For a party whose second name is impunity; one that bled Nigeria for whole of 16 years, it was an unexpected surprise – hopefully an initial first step – towards the long journey to restitution:
“I hereby, as the National Chairman, do admit that the PDP made a lot of mistakes; we are humans, not spirits and the ability to admit is key in moving forward…
“We admit that we have made several mistakes; we have passed through all our challenges and have acquired the experience no other party can boast of. We were sanctioned by Nigerians at the polls in 2015; let me use this opportunity to apologise for our past mistakes.
“It is the honest thing to do, a legacy to transfer to our children; we cannot continue like that. When we make mistakes, we should come out boldly to the people and apologise”.
That was Uche Secondus, National Chairman of the Peoples Democratic Party (PDP) at a public forum early this week.
Nearly three years into the hangover of its electoral shellacking, it is heart-warming that the party that plunged the country into the moral and socio-economic abyss from which it is only now slowly recovering is finally coming to terms with the need to apologise to Nigerians. That is if one ignores the superficiality of the apology, the subtle attempt to parry away responsibilities for the most sordid legacy – and the dubious play at semantics.
Is this a genuine act of contrition or is this just part of the electoral calculation? Is the party genuinely repudiating the impunity, the maladministration and corruption for which it is now famously known? And apology for what?
On the first, it is difficult not to see the so-called apology as part of its electoral calculation. With the 2019 elections barely a year from now, it seems understandable that the party would seek to launch itself back into reckoning if not necessarily into the hearts of Nigerians. Moreover, after surviving a bruising internecine schism that tore right through its middle, a sound bite like the one coming from Secondus would appear necessary to court some attention.
On the second, with the way it has been carrying on, it is hard to see the old leopard change its spots anytime soon. Third – and this is tragic – is that the PDP leader refers to the affliction of 16 years – more appropriately a crime against the people – as a “mistake”. We consider it an abuse of the word.
True, Nigerians may be prone to amnesia.
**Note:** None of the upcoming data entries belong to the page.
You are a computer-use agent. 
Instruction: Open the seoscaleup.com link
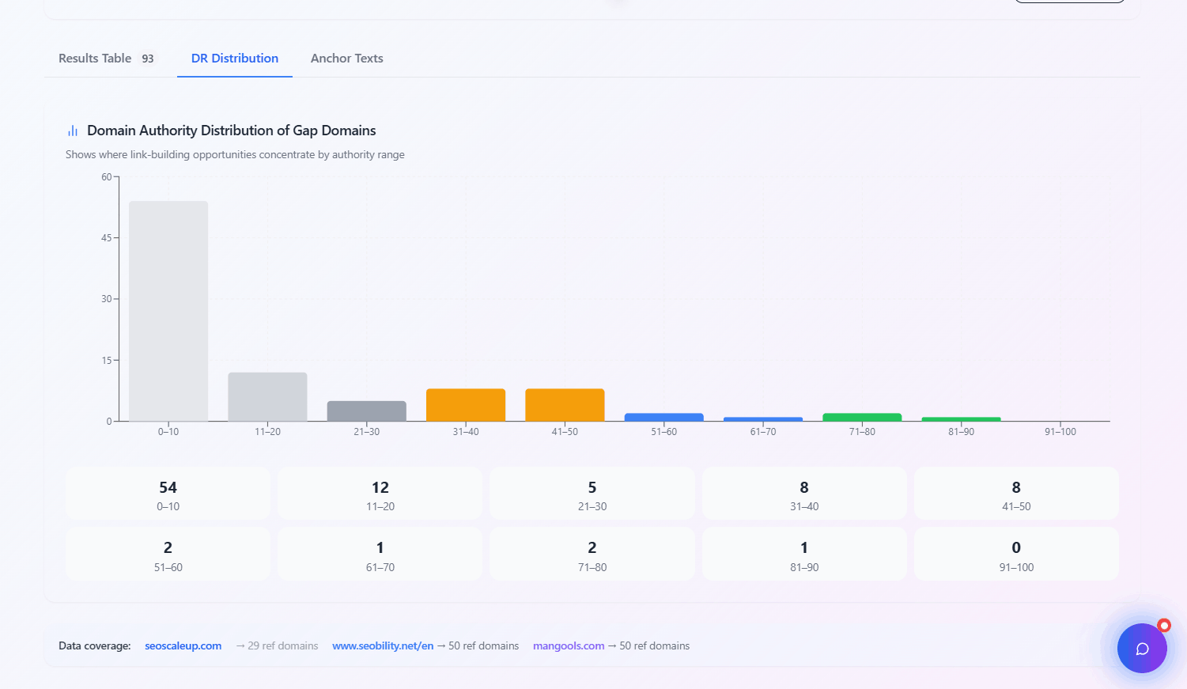click(x=183, y=645)
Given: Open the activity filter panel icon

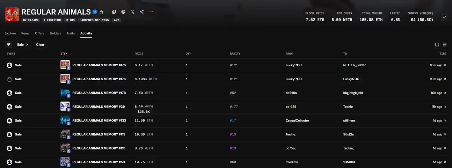Looking at the screenshot, I should coord(9,45).
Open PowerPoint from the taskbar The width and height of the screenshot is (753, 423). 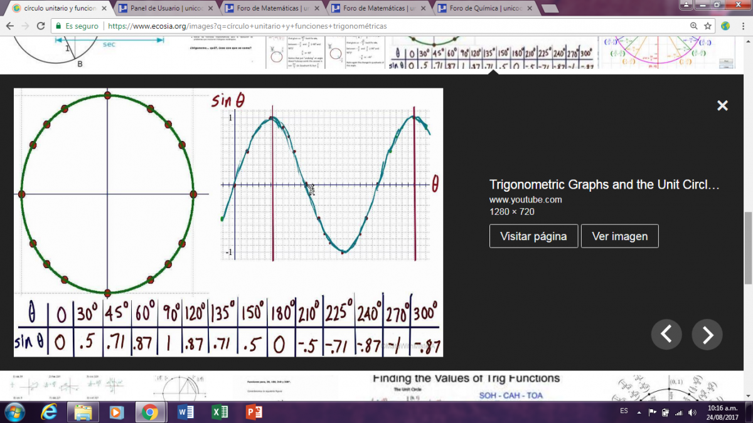point(254,412)

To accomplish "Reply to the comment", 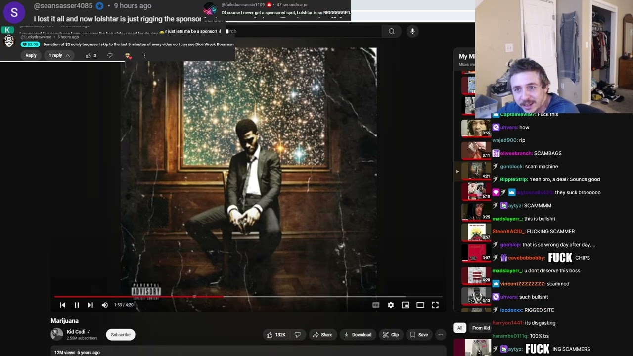I will 31,55.
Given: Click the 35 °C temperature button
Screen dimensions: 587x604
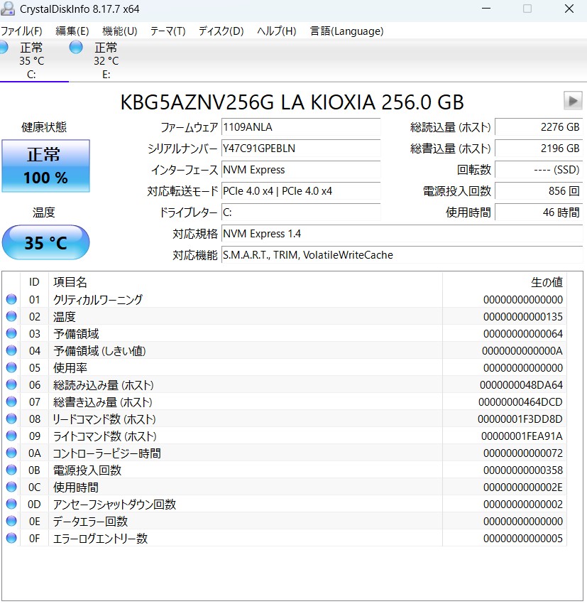Looking at the screenshot, I should [x=46, y=243].
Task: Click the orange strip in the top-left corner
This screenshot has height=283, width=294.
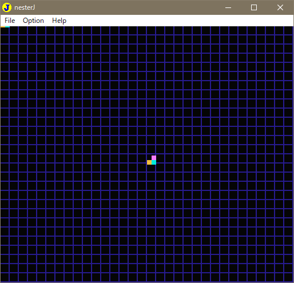Action: click(3, 27)
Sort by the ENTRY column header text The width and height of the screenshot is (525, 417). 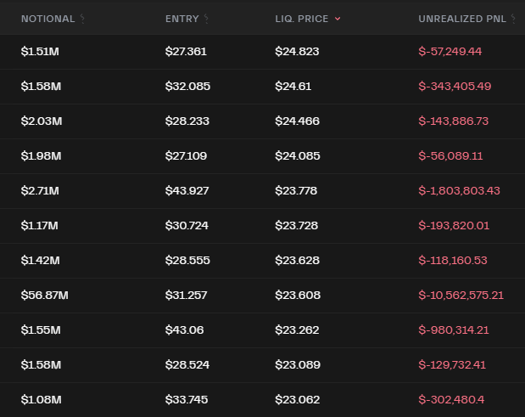[182, 19]
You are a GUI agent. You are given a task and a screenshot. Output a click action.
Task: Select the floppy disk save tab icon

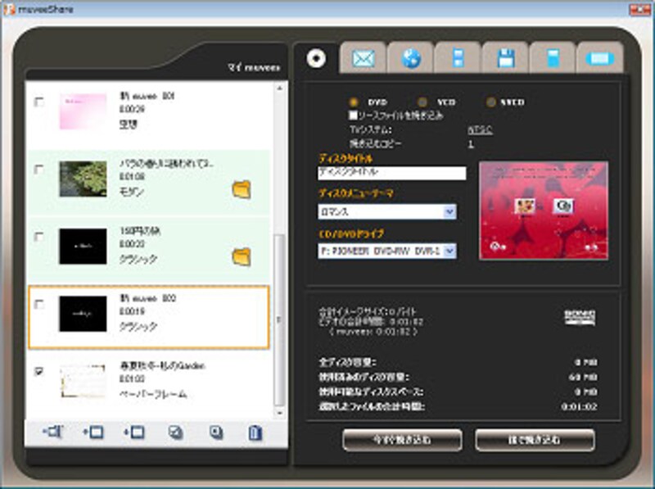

However, the wounds inflicted by the PDP are not only still deep but certainly too fresh for any mealy-mouthed apology, no matter how elegantly couched.
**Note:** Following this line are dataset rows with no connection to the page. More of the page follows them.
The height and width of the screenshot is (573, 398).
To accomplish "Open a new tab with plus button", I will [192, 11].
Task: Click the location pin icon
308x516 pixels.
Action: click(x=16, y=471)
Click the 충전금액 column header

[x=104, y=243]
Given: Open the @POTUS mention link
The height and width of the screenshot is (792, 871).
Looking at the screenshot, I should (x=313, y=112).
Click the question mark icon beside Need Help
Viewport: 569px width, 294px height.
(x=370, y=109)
By the way, where does the apology start from? From the do-or-die politics that the party enthroned– a variant of which became the garrison politics of the PDP Southwest? Is it the legacy of electoral fraud – the flagrant disdain for orderly democratic processes under which names of winners of party primaries are substituted with those who did not even contest as was the case in Rivers?
Do we recall the case of Edo, Ondo, Osun and Ekiti gubernatorial elections in which winners in the elections were returned as losers until the courts stepped in to do justice?
What about the legacy of underdevelopment? How can anyone begin to talk of an apology for the mind-boggling heist perpetrated by party hierarchs under which governance was reduced to a bazaar without first admitting that crimes were committed against the people if only as a first step into the long journey to full restitution?
Surely, Nigerians recognise genuine contrition when they see one. This so-called apology, aside falling short, makes a mockery of the word. After serially gang-raping the country for 16 years, the least citizens expects is that the party would take deliberate and practical steps to purge itself of its ignoble past. Only then will Nigerians begin to take it seriously.